Hi. I have a dell inspiron 8600 laptop from long ago and some time back the lcd stopped functioning. I had a spare monitor lying around, so I tried hooking it up. In xp, I logged in and used a flash light to see whatever i could on the laptop display and managed to point and click my way through to connecting the monitor as a 2nd display. However, for future ease of use I thought of enabling the vga as the default display in the bios. after considerable flash light viewing in a dark room, i realized there's no option to change the default display to an external monitor in the bios. :sigh: Is there any thing I can do about this? any help will be much appreciated.


----------



## TriggerFinger (Jan 30, 2008)

*Re: changing display settings in bios*

have you enabled the vga monitor in Display Properties? try to set it as Primary (right-click and set as Primary).


----------



## johnhook (Apr 23, 2008)

*Re: changing display settings in bios*

slurpy,

Most laptops have a <Function> key combo to toggle between the internal and external video displays. Look at the top rows of your keyboard and see if your see some icons on the keys that look like a display. I believe on your model, press <FN> + F8 (Hold down Function key while pressing F8 Key). This toggles the display between built-in and the external video connector.

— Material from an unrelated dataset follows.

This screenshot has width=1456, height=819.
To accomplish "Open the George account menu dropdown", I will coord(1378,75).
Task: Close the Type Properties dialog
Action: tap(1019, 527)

If you don't have the manual for your PC, go to:

http://support.dell.com/support/edocs/systems/ins8500/en/8500/OM/8600/i8600-om.pdf

Pressing the F2 key after you Power ON the PC should bring you into the BIOS setup screen. I'm not sure if there are any settings in here about default video output (built-in or external) but it's worth checking into. DO NOT change anything in the BIOS setup screen that you're not sure about as the consequences could render your PC un-bootable.

Hope this helps.

- John


----------



## slurpy (May 5, 2008)

*Re: changing display settings in bios*

goodness, i can't believe i never saw that fn+f8 option in 3 and a half years!!! :grin: the last time i felt this stupid was while playing monkey island... thanks a lot...


----------